Tutto dipenderà molto anche dal piano di vaccinazione e di quali misure saranno adottate nel corso dei prossimi mesi.

La mia visione è che, probabilmente in primavera si tornerà ad una situazione simile a quella della scorsa estate, con concerti solo seduti, con distanziamento ecc. Potrebbero esserci dei limiti maggiori sulla capienza consentita nelle varie location, soprattutto per i teatri al chiuso più grandi. Ad esempio, la sala Santa Cecilia dell’Auditorium Parco della Musica ha una capienza di 2.800 posti seduti. Non si può pensare di mettere un limite a 200 in un posto del genere. Lì si possono mettere in sicurezza anche un migliaio di persone, perché è stato progettato per un numero enorme di pubblico. Ci sono tante uscite, tanti percorsi separati. Con l’estate, magari, torneranno anche i concerti in piedi, probabilmente non negli stadi e con capienze limitate in spazi sufficientemente grandi.

In autunno, non saprei. Magari si potrebbe tornare alla musica in Italia, ma non in Francia o in Germania perché tutto dipende dalle legislazioni locali. Organizzare un tour che magari interessa quindici/venti nazioni contemporaneamente diventa ancora più complicato.

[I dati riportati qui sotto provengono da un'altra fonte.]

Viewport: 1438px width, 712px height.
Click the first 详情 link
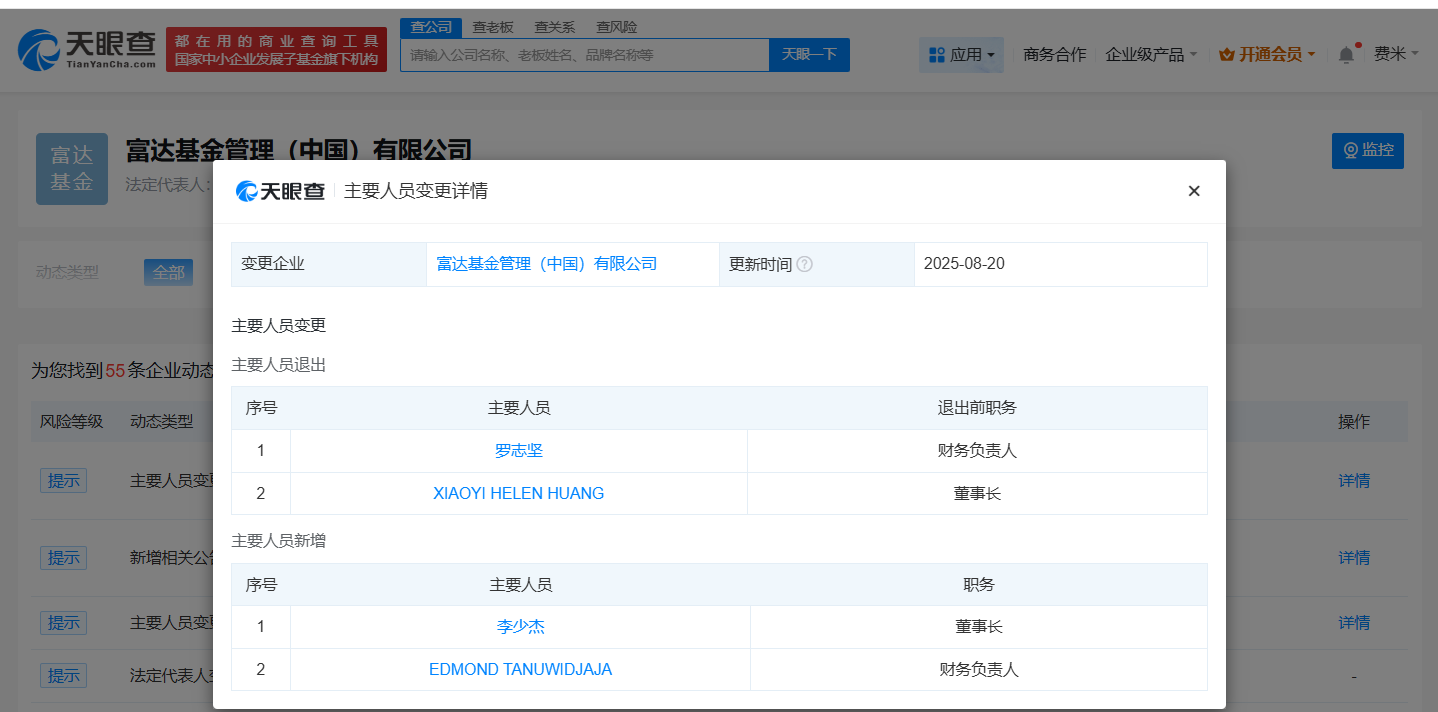1354,480
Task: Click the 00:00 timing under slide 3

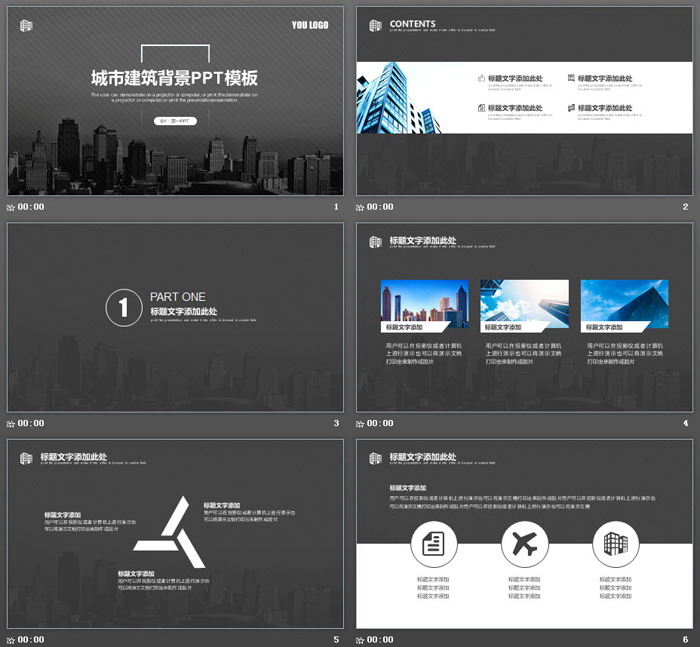Action: pos(30,424)
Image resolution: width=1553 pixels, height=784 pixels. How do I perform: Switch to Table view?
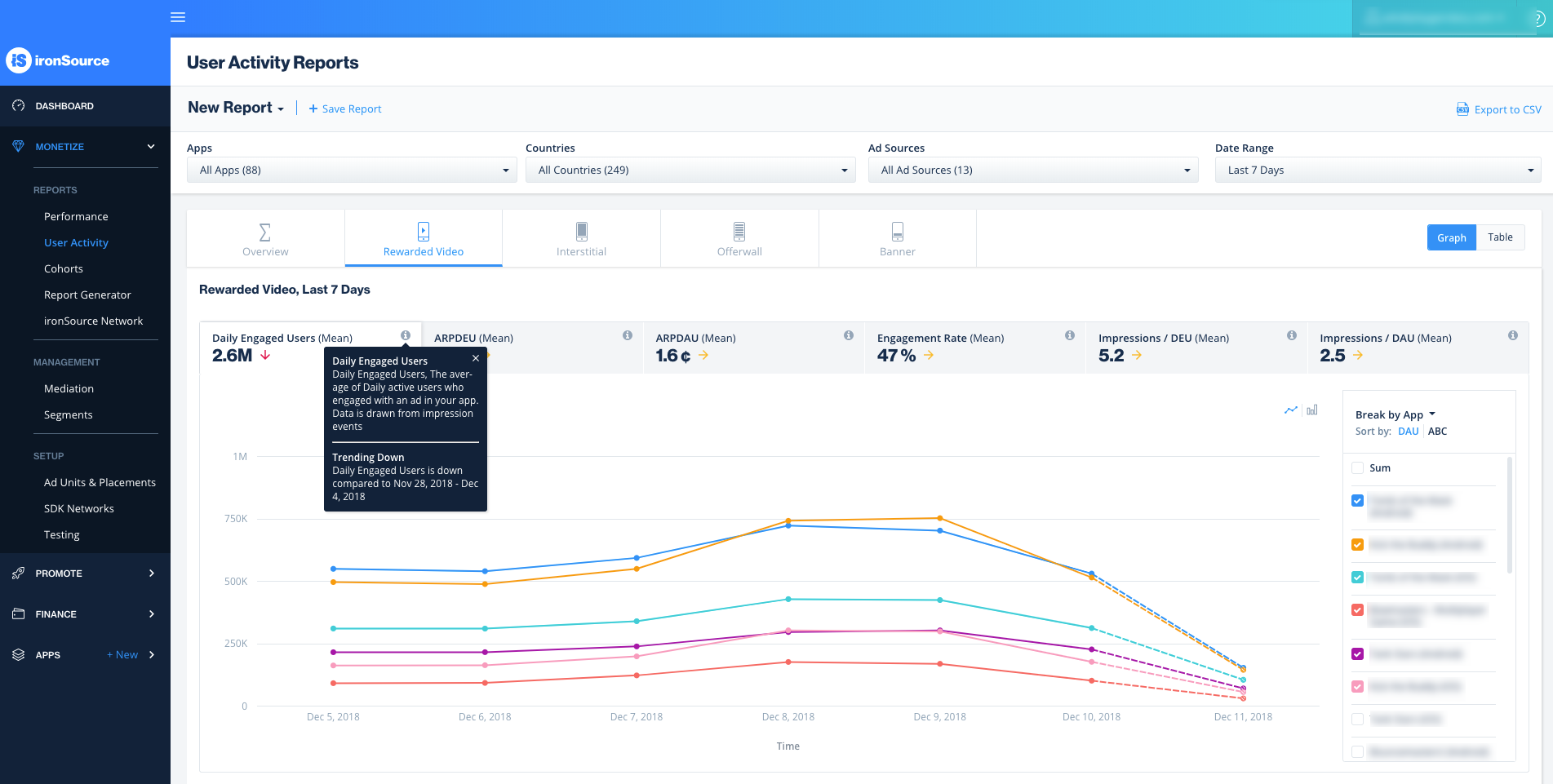[1500, 237]
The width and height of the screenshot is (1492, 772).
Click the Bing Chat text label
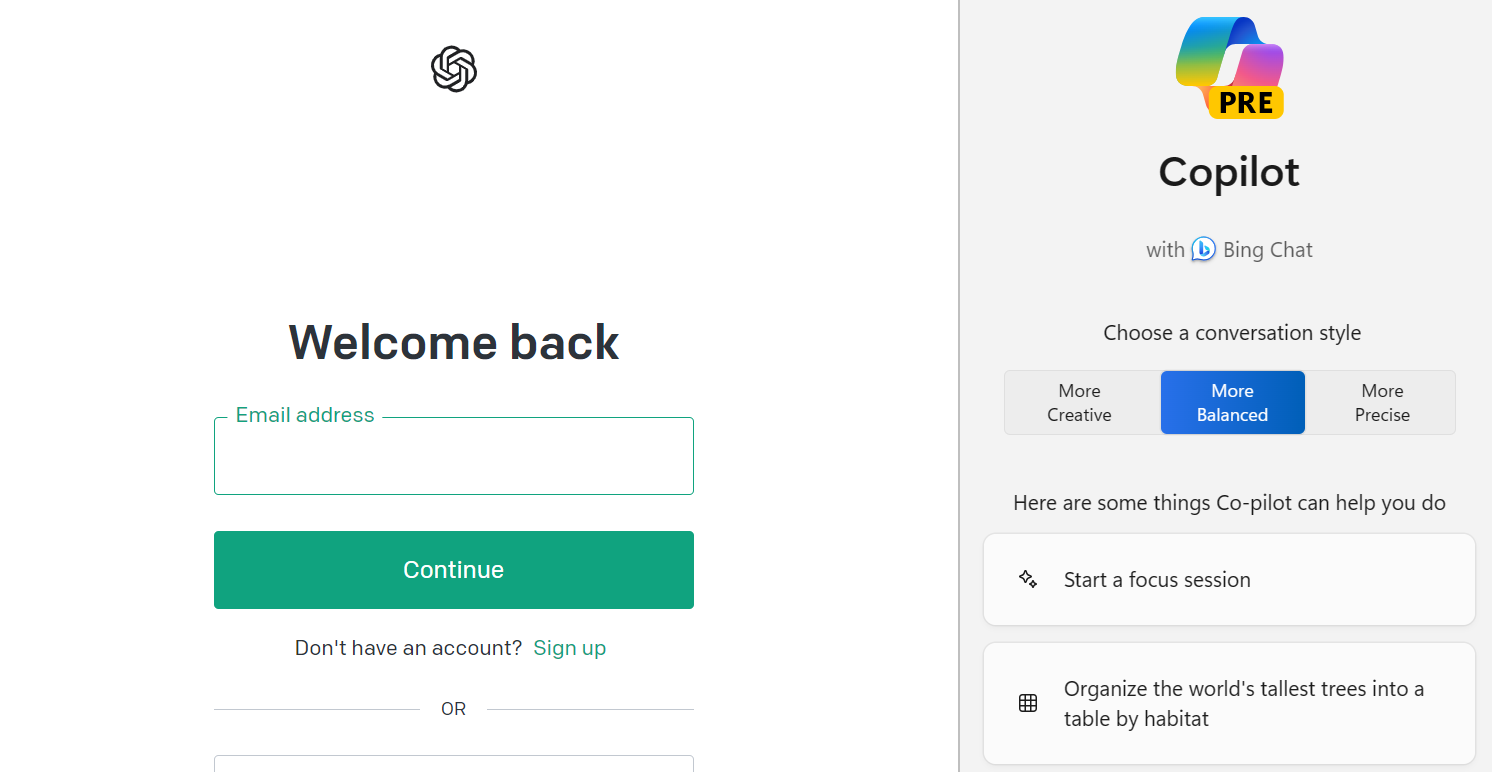(x=1267, y=250)
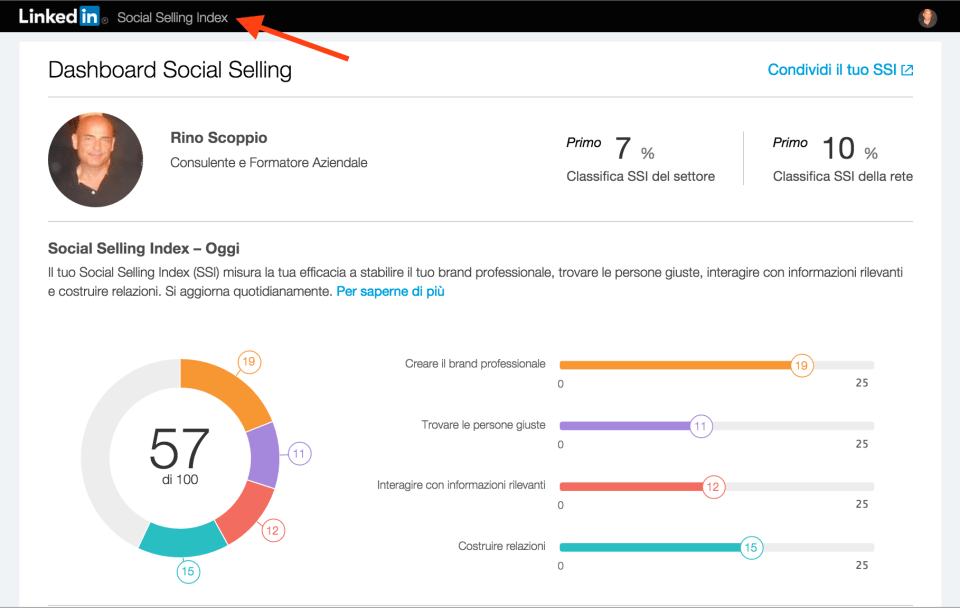
Task: Click the 19 badge on Creare il brand professionale bar
Action: (x=800, y=365)
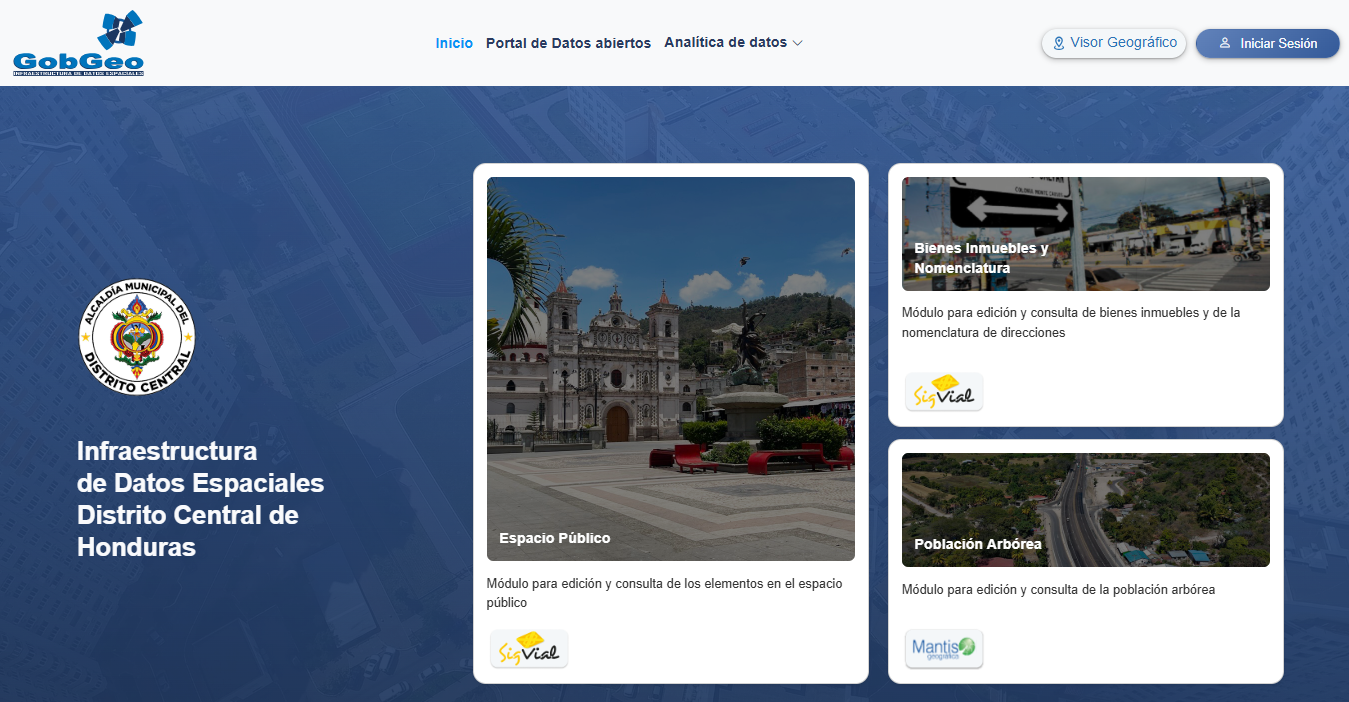Click the SigVial logo under Espacio Público
This screenshot has height=702, width=1349.
click(x=529, y=649)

Ci sono molti artisti che quest’estate hanno deciso di andare avanti comunque. Ad esempio, io sono stato coinvolto come tour manager per Tosca. Lei, ad esempio, ha fatto molte date quest’estate, pur considerando la situazione. Tutto è stato fatto grazie alla passione del promoter e all’artista stessa. Elisa, quest’estate, ha fatto otto concerti con lo scopo di sostenere i suoi musicisti e i suoi tecnici. Ha semplicemente coperto le spese e il profitto del tour è andato a chi lavora per lei e con lei.

Un altro grande problema che ci sarà quando si ripartirà a pieno regime sta nel fatto che tante persone che fanno questo lavoro non potranno più farlo. C’è una perdita enorme di professionalità che, purtroppo, è già iniziata. Leggevo, ad esempio, l’altro giorno che in Italia il 30% dei lavoratori dello spettacolo ha abbandonato e sta già facendo altro. In Italia, purtroppo, non ci sono tutele per i lavoratori del mondo dello spettacolo. Adesso, il Ministero per i Beni Culturali si è reso conto che non esistono leggi o tutele. In una situazione come questa in cui devi avere un controllo su quello che è il mondo del lavoro per quel settore, ti accorgi che, effettivamente non ce l’hai. La situazione è disastrosa, e non solo in Italia. E’ così ovunque, in tutti i Paesi. In alcuni Paesi si è solo fatto qualcosa in più rispetto ad altri, ma, in generale, la situazione è davvero drammatica. In Italia è caos puro, anche perché nessuno si è mai curato di questo settore, di come funziona, di chi ci lavora. Il settore non è regolamentato e adesso ne paghiamo le conseguenze.